JJ, właściwie Johannes Pietsch, reprezentuje w tym roku Austrię na Eurowizji z utworem „Wasted Love”. 24-latek austriacko-filipińskiego pochodzenia o awans do finału walczy w zaplanowanym na 15 maja drugim półfinale i jest jednym z głównych faworytów całego konkursu. Obecnie to właśnie jemu, zaraz po zespole KAJ ze Szwecji, bukmacherzy dają największe szanse na zwycięstwo. Jego piosenka cieszy się także dużą popularnością pośród eurowizyjnych fanów.
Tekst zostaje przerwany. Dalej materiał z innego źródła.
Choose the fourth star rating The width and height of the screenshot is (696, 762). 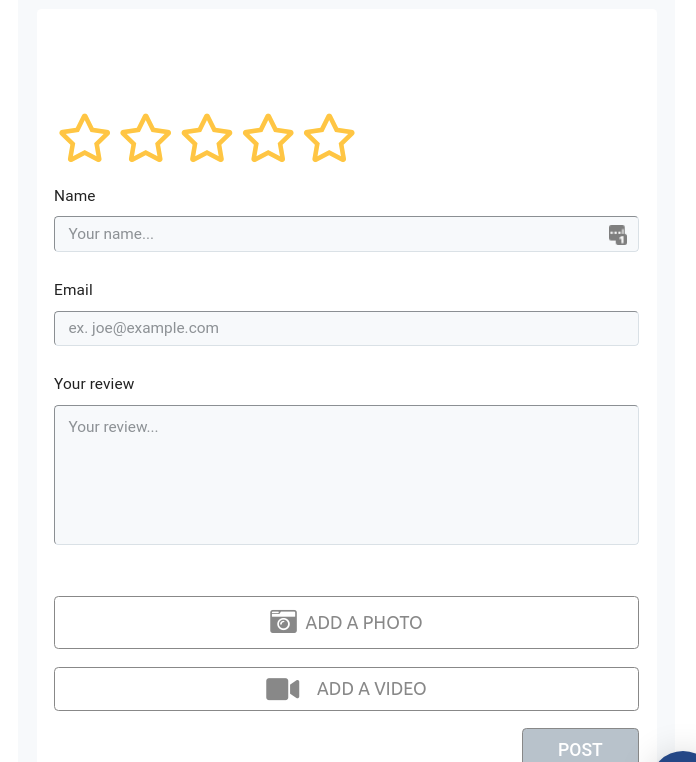coord(268,138)
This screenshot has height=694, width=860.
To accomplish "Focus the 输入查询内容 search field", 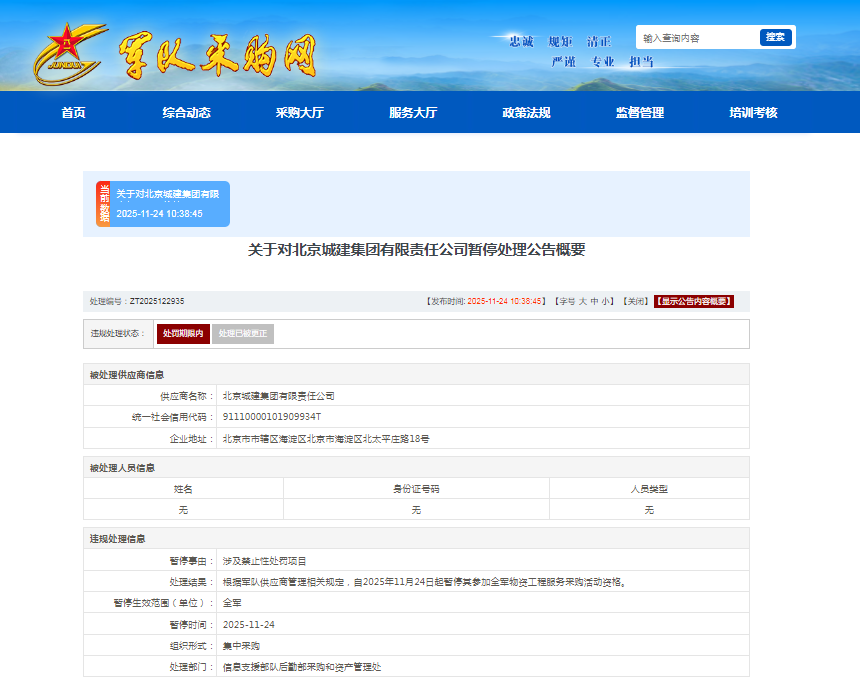I will click(696, 38).
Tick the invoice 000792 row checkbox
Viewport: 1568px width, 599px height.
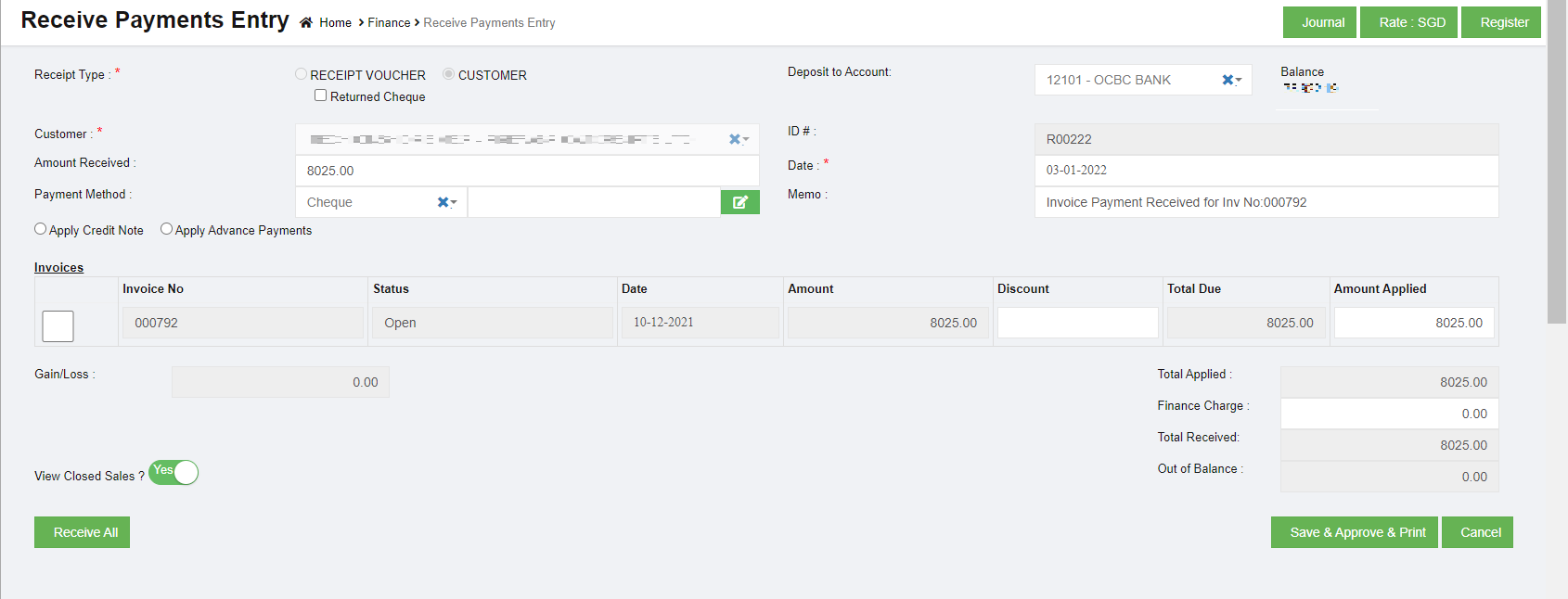pyautogui.click(x=58, y=326)
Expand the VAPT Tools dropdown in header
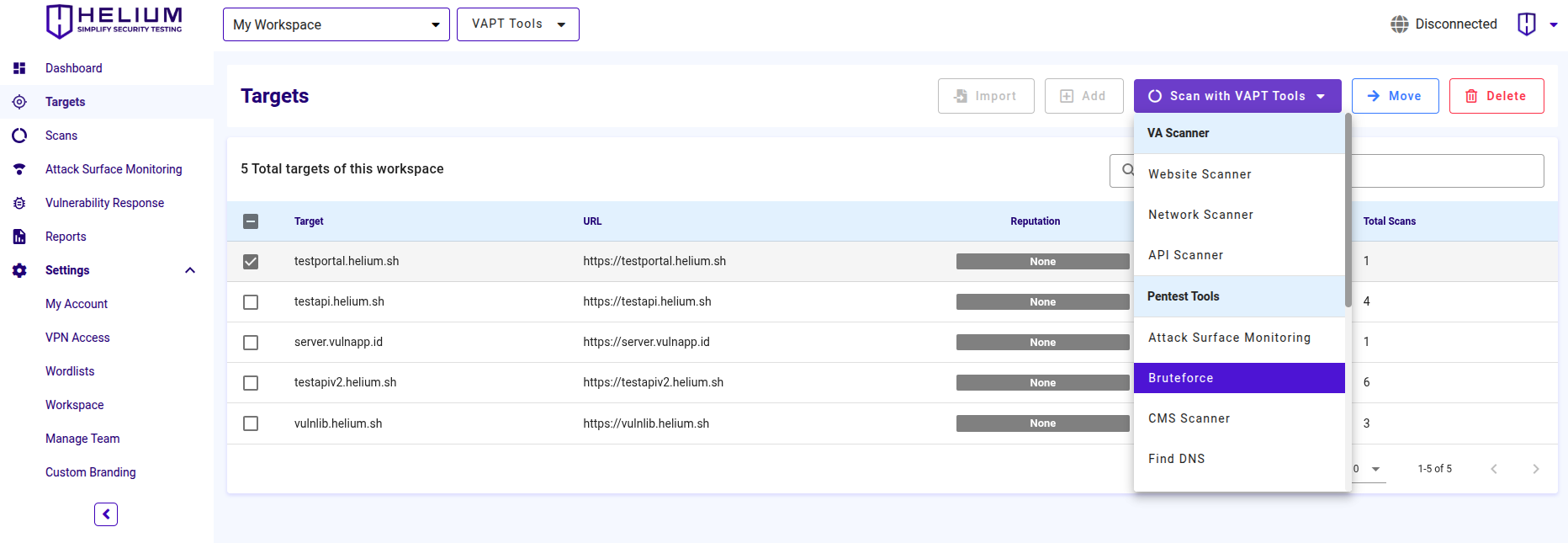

Nie wszyscy wiedzą o tym, że za „Wasted Love” stoi polski twórca, który jest już doskonale znany osobom śledzącym Eurowizję, bo już w ubiegłym roku pracował przy utworze „The Code” w wykonaniu Nemo, który zapewnił Szwajcarii zwycięstwo.
„Wasted Love” współtworzył Polak
Wojciech Kostrzewa, bo o nim mowa, oficjalnie wymieniany jest w serwisach streamingowych jako jeden z producentów „Wasted Love” obok Pele Loriano i Thomasa Thurnera. Wśród autorów jest także Teodora Špirić, która reprezentowała Austrię w 2023 roku jako połowa duetu Teya & Salena.
Co ciekawe, polski kompozytor „maczał” swoje zdolne palce nie tylko w tym utworze z tegorocznej stawki, bo pomógł też stworzyć balladę „Voyage”, z którą Zoë Më reprezentuje Szwajcarię, a ponadto odpowiada za aranżacje i orkiestracje w specjalnych występach w półfinałach oraz w finale 69. Konkursu Piosenki Eurowizji.
Choć współpracuje z zagranicznymi ekipami, Wojciech Kostrzewa w jednym z zamieszczonych na swoim Instagramie wpisów dał jasno do zrozumienia, że kibicuje również Justynie Steczkowskiej reprezentującej Polskę z piosenką „Gaja”.
Trzymam kciuki za wszystkie biało-czerwone ekipy – podkreślił.